Officials identified Lt. Edward Ouimette , 52, as the officer who fired his weapon during a foot pursuit Wednesday, fatally hitting Dalvin Hollins, who is black.
No weapon was recovered. The officer had a body camera but it was not on at the time of the shooting, police said.
The incident began when police were called about an armed suspect demanding liquid narcotics from a pharmacy. Police say Hollins entered the store and put on a ski mask before jumping over the counter.
With his hand in a black bag, he gestured as if he had a weapon and threatened to kill three bystanders, police said in a news release.
After police released a description, an officer spotted Hollins and tried to speak with him. Police say Hollins ran through the parking lot of a senior center.
Ouimette gave chase and they were between 15 and 20 feet apart when "Hollins turned toward Lt. Ouimette and pointed what Lt. Ouimette believed to be a gun," police Lt. Michael Pooley said at a news conference.
The officer moved away and fired his weapon, Pooley said.
Hollins barricaded himself in the maintenance shed of a senior center and was found unresponsive an hour later. Emergency responders pronounced him dead.
Police Chief Sylvia Moir said a medical examiner ruled the cause of death as homicide from a gunshot wound. According to the report, the bullet went through Hollins' body from the back left area to the front right area.
Moir said "homicide" does not mean a finding of criminal conduct. However, she said the investigation was ongoing.
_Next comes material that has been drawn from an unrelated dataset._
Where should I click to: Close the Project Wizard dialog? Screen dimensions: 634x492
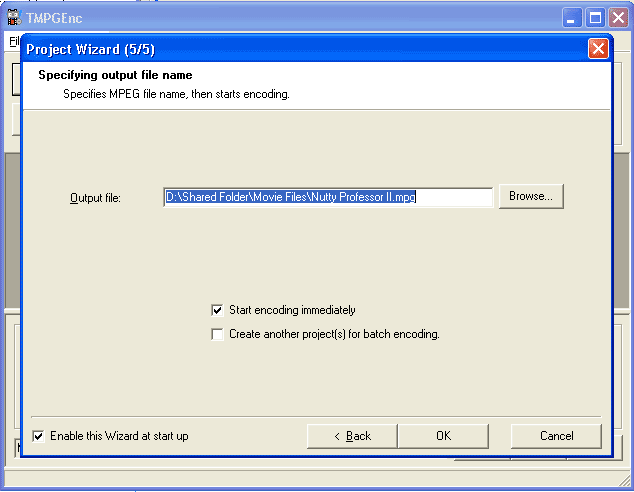[x=598, y=48]
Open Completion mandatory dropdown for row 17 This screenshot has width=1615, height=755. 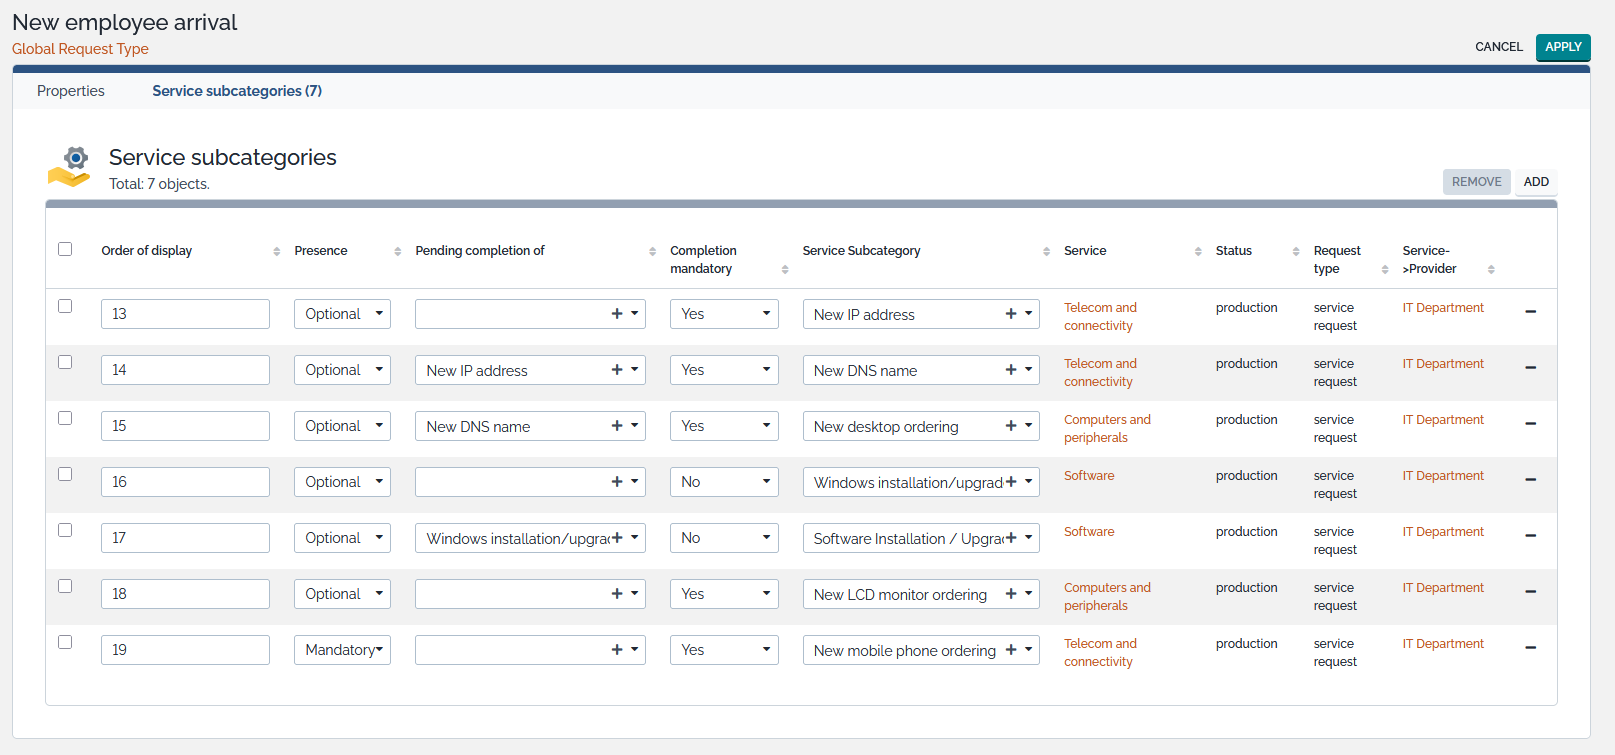coord(724,538)
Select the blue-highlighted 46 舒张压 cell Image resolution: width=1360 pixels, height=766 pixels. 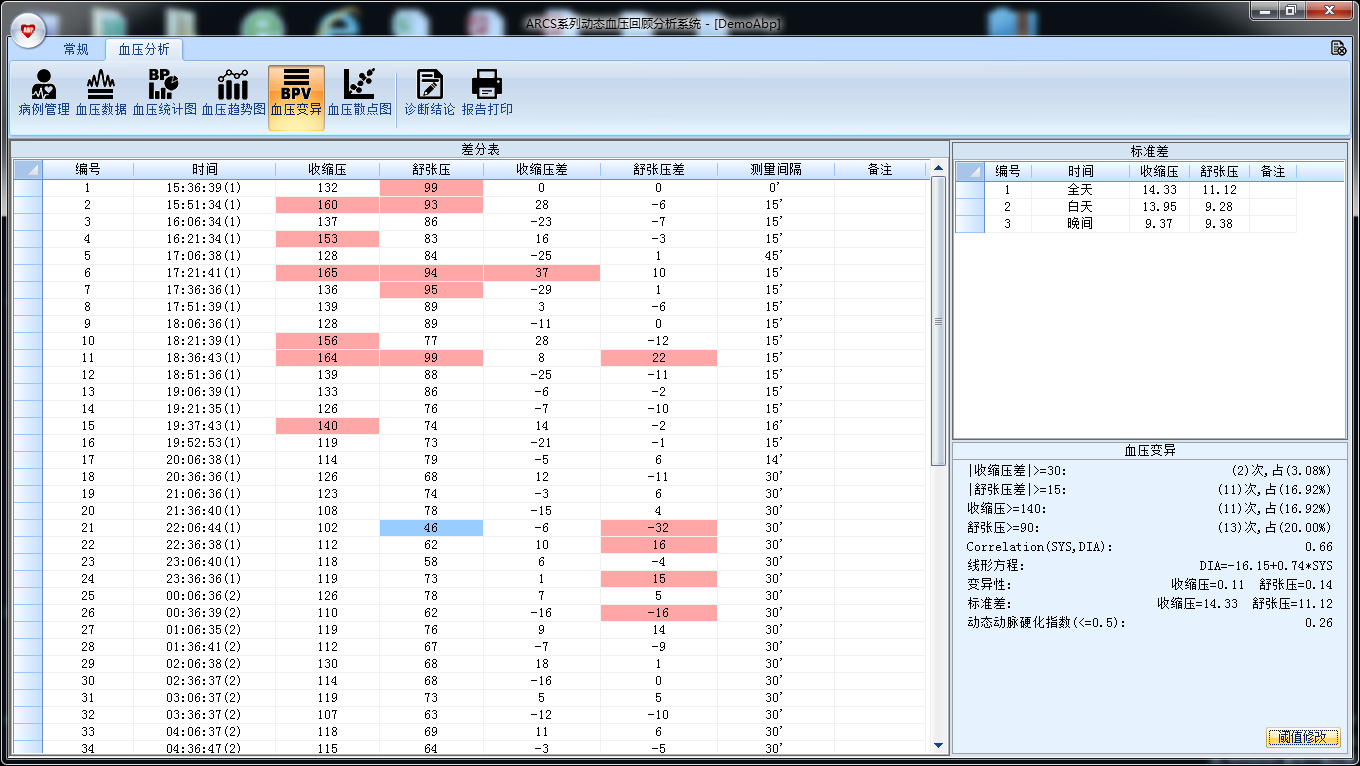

"Regardless of where the facts lead us, we must remain unafraid ... to safeguard Tempe," Moir said.
Hollins' family called for an outside investigation during a news conference outside City Hall.
"I want the person who killed my son to tell me sorry to my face," said Hollins' mother, Sarah Coleman.
She was joined by the Rev. Jarrett Maupin, an activist who has been leading protests against police brutality in metro Phoenix. Maupin demanded Tempe police not do the investigating.
"The Tempe police department should not be investigating itself. There are already too many red flags raised in this unfortunate incident and a clear conflict of interest," Maupin said.
Ouimette is a 19-year veteran of the department.
Hollins' stepfather, Frederick Franklin, described him as "a good kid" who fell in with the wrong crowd.
Hollins was "trying to be something that he wasn't," Franklin said.
His stepson was in the process of being diagnosed with bipolar disorder and something "must have made him snap" on Wednesday, according to Franklin.
Hollins had broken up with his girlfriend because he was unemployed, and he had trouble learning in school and processing information, said his stepfather. Franklin says Hollins fell through the cracks of the state's mental health system.
According to court records, Hollins was placed in a diversion program for pot possession in 2014.